Somehow I missed the month of March when one of my favorite YA authors, Jaclyn Moriarty, was blogging at Inside a Dog.  But that’s what archives are for.

Gabrielle Prendergast explains why verse novels are a good format choice for writing about edgier content.

Every school needs to start a Take a Book Leave a Book program.

I loved reading about the students’ first classroom Skype visit with an author in Carrie Gelson’s classroom. Sounds like it was a huge success! (Great ideas for other classroom teachers on preparing for a Skype author visit too). And bonus, my copy of Rump was returned to the classroom library this week so now I can finally read it!

I enjoyed participating in the #WeNeedDiverseBooks twitter campaign this week (mostly by retweeting other people’s words; my one original tweet focused on my particular soapbox, the need for diverse authors to be honored by the ALA with major kidlit prizes; I can’t think of a better way to make a quality kid’s book into a bestseller than to award it the Caldecott, Newbery, or Printz). There were many excellent blog posts, and I especially enjoyed Alyson’s at Kid Lit Frenzy.

Chelsea Condren’s post at The Hub, The Time I Cried All Over David Levithan (Or Representation Matters), is a must-read.

Kathleen T. Horning analyzes the dismal statistics about diversity in children’s literature and reminds us that buying books is a political act. That’s one reason why the majority of my book budget goes to purchasing diverse titles.

I really want to buy this book about the link between creativity and failure. As well as this book about organic farming.

I’m thinking about attending the Plum Creek Literacy Festival in September. Can’t believe a small town in Nebraska has Jack Gantos, Nick Bruehl, Rosemary Wells, and Donalyn Miller (among many others) coming for an event!

I have never participated in Armchair BEA before, but some of the blogging topics are appealing.

Justin Tarte shares 10 ways blogging can benefit educators.

Ariel Sacks’s best advice for new teachers is to find a mentor and keep in touch.

Clarence Fisher reminds us why we want students to learn and share their learning online.

Pernille Ripp asks a really important question: “If there is no love of reading, then what do we need reading strategies for?”

Amanda MacGregor’s piece about how news of her father’s death spread through social media before she had even been notified gave me plenty to think about.

Automated grading of essays is clearly stupid–but then assigning essays for the sole purpose of having them graded by computers is even more stupid.

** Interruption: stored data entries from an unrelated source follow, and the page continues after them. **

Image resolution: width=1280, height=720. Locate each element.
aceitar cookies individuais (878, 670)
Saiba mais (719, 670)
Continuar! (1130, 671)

Still, I rather like the idea of a “tireless, automated version” of myself. Though I think I’d give the tireless automated me something better to do than grade essays.

This piece by a reporter who quit email for a week is quite interesting.

The single best way to get smart and happy? Take a walk.

Also found an older happiness post that argues we’d all be happier if we did what brings us joy rather than what’s easiest. 

I’m kind of obsessed with caramel lately, which means I definitely need to make The Best Caramel Sauce.

2 responses to “Sunday Salon: A Round-up of Online Reading”

  1. I thought the article by Amanda MacGregor was sad. I cannot imagine how it would feel to be bombarded by so many responses to her father’s death from people that she is not close to and may not even know, much less from the people that she does want to hear from.
    I also enjoyed the article on how walking can trigger new brain-cell growth.